Data shown are from the 1.1 mm resolution sequences. Lower resolutions showed trends that were similar but smaller in magnitude. Error bars indicate s.e.m. across subjects.

https://doi.org/10.1371/journal.pone.0034626.g006

Different stimulus wedge angles were used across participants, which might be expected to contribute to the variability between subjects in signal change and CNR. Importantly, each individual subject always viewed a wedge stimulus of the same width across sequences and resolutions, preserving the validity of the within-subject ANOVAs used above. The temporal pattern of stimulation produced at any given point on the retina by a rotating wedge can be considered as a periodic pulse train, with duty cycle determined by the wedge angle. For example, a 180° hemifield wedge would result in temporal stimulation with a 50% duty cycle, a 90° quarter-field wedge would lead to a 25% duty cycle, and so on. Assuming that the response of visual cortex can be well approximated as a linear system, the resulting cortical time series would be expected to share a similar duty cycle. (In practice, the larger receptive fields found in higher visual areas would likely lead to a somewhat longer cortical duty cycle than that of the stimulus itself.) The amplitude at the fundamental frequency of a periodic pulse train with duty cycle d is proportional to dsinc(d), which is nearly linear so long as d is substantially less than 0.5. We therefore expect that increasing wedge angle should lead to an approximately linear increase in signal change and CNR in V1, up to wedge angles approaching 180°. After averaging across sequence types and resolutions, we find a trend in the expected direction for signal change (), suggesting that these differences in wedge angle may indeed account for some of the between-subjects variability in these measures.

Discussion

Geometric distortion is widely acknowledged to be a concern in functional MRI, particularly as field strengths and spatial resolutions increase. However, the practical impact of uncorrected distortion on subsequent analyses and results has been examined only infrequently [11], [12]. In the absence of such evidence, it is difficult to evaluate the utility of schemes for correcting or controlling distortion. The benefits to be obtained by effectively managing distortion may be unclear, and will likely depend strongly on the precise experimental question being addressed.

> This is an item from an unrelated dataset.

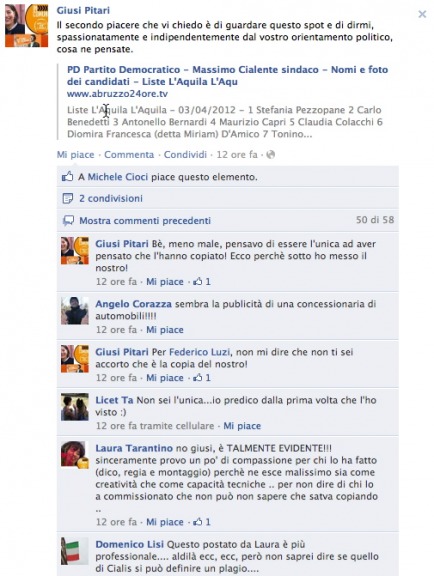434x576 pixels.
Task: Open the PD Partito Democratico article link
Action: point(227,75)
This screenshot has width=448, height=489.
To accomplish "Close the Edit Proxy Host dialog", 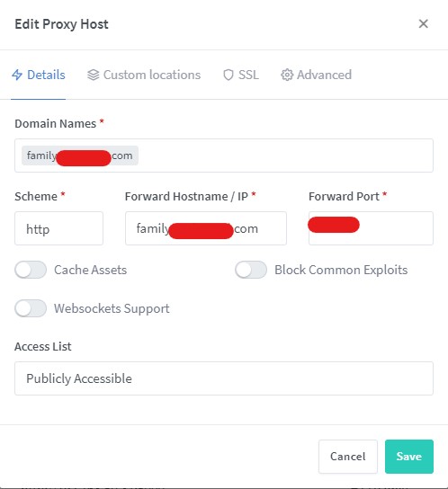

We find that geometric distortion has appreciable qualitative and quantitative impacts on retinotopic mapping at a resolution of 1.1 mm. Although high-resolution, parallel-accelerated single-shot EPI led to recognizable retinotopic maps even without distortion correction, in many cases the maps were notably improved by field map based dewarping. Dewarping of the 1.1 mm EPI images increased CNR within voxels identified as V1 grey matter in the anatomical images, and also improved the test/retest reliability of the retinotopic maps. These improvements can be attributed to better alignment of the functional and anatomical images after dewarping, as more true functional activity comes to fall within the anatomically-defined V1 ROI. At lower resolutions the impact of distortion correction was less pronounced, although small improvements in tSNR and CNR were still observed. The multishot sequences generally showed somewhat lower CNR than their single-shot counterparts. However, the retinotopic maps produced from these sequences were qualitatively quite comparable to those from dewarped single-shot EPI, and demonstrated similar test/retest reliability, with no additional distortion correction required. Such multishot sequences may thus represent a plausible alternative to single-shot EPI at high field strength, particularly when surface-based analyses of high-resolution fMRI data are planned.

Two previous studies have also examined conventional retinotopic mapping at high field strength. Hoffmann and colleagues [45] used accelerated single-shot EPI sequences at both 3T and 7T at isotropic resolutions of 2.5, 1.4, and 1.1 mm, finding greater sensitivity and a larger extent of functional activation at 7T. Olman and coworkers [46] compared gradient-echo and spin-echo single-shot EPI sequences at 7T at an isotropic resolution of 1.8 mm, finding comparable maps but a higher CNR for the gradient-echo sequences. These authors also noted the necessity of distortion correction to achieve good alignment of the functional and anatomical images for surface based reconstruction.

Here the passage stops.